(Collected data entries)
━━━━━━━━━━━━━━━━━━━━━━━━━━━━━━
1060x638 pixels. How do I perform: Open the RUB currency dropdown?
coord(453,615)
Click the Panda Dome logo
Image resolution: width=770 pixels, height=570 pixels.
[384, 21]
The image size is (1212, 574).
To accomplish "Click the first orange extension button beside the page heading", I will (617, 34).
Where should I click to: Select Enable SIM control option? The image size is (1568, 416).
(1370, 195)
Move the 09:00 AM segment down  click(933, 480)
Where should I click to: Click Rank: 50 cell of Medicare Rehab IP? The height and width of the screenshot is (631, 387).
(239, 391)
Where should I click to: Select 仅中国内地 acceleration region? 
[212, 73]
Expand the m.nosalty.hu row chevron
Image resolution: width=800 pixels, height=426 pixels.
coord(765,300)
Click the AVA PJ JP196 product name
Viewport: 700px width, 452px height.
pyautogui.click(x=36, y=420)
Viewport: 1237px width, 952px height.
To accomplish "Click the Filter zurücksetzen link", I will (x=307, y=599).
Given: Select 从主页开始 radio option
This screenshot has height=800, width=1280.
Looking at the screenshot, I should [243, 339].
━━━━━━━━━━━━━━━━━━━━━━━━━━━━━━
**Problem**: From the line that contains "Image resolution: width=800" to the last line of the data, write out each line exactly and add nothing.

**Your solution**:
Image resolution: width=800 pixels, height=426 pixels.
coord(765,300)
Click the AVA PJ JP196 product name
Viewport: 700px width, 452px height.
pyautogui.click(x=36, y=420)
Viewport: 1237px width, 952px height.
To accomplish "Click the Filter zurücksetzen link", I will (x=307, y=599).
Given: Select 从主页开始 radio option
This screenshot has height=800, width=1280.
Looking at the screenshot, I should [243, 339].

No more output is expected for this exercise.